That's Tough is an American documentary television series on G4. It was based on a concept by executive producers Adam Cohen, Cara Tapper, and Joanna Vernetti. There were no hosts attached to the show and it was produced by Super Delicious Productions. Filming was based in Santa Monica, California and eight episodes have been ordered for the first season. The series premiered on October 20, 2010 with all new episodes that aired every Wednesday at 8:30 pm until the season finale on December 8, 2010.

Background
That's Tough opens up with: "You want tough? We're counting down the toughest..." The show reveals the toughest high-security prisons, sniper units, little people, and bank vaults. Other examples are: the toughest dictators, armored state cars, fighting styles, street gangs, special forces, and insects. G4TV has ordered eight half-hour episodes of the series, which premiered on Oct. 20, 2010. Each episode will profile the three toughest entries in each category and countdown the top 5 or 3 of each.

Tagline: Dude Manrod (Kevin Pereira) says:

Style
The toughest people, places or things in the world are identified utilizing footage and live-action recreations of some of the topics. An omniscient narration provides background information within each topic. Plus, expert testimony from various backgrounds is also offered up during some of the topics.

Specialists
Jake Amar – Environmental engineer (toughest cleaning crews)
Mike Burton – CEO, International Armoring Corporation (toughest armored cars)
Thomas Carter – Corrections officer (toughest prison breaks)
Joseph Childs – Little person stuntman (toughest little dudes)

__Supplied material__.

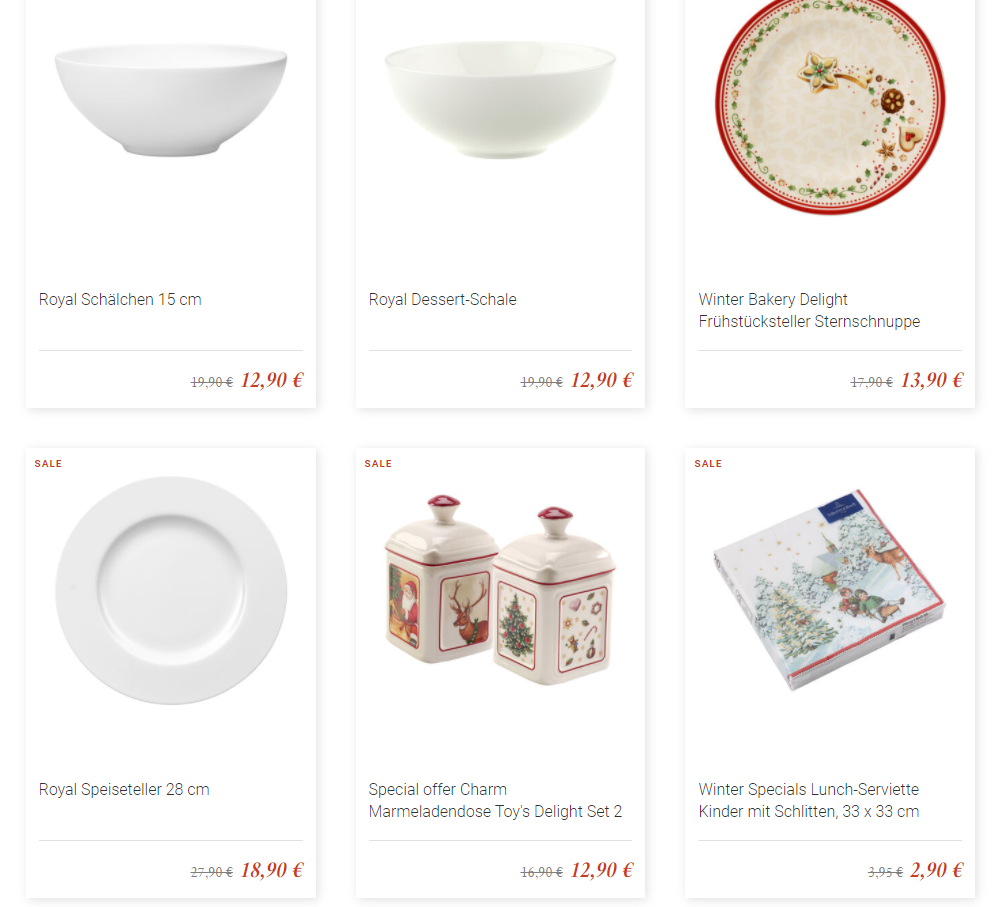Click the 18,90 € price of Royal Speiseteller
The image size is (995, 907).
coord(272,870)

__Given request__.
Copy the passage from the That's Tough article word for word, starting at "Tagline: Dude Manrod" and ending at "(toughest cleaning crews)".

__Written response__.
Tagline: Dude Manrod (Kevin Pereira) says:

Style
The toughest people, places or things in the world are identified utilizing footage and live-action recreations of some of the topics. An omniscient narration provides background information within each topic. Plus, expert testimony from various backgrounds is also offered up during some of the topics.

Specialists
Jake Amar – Environmental engineer (toughest cleaning crews)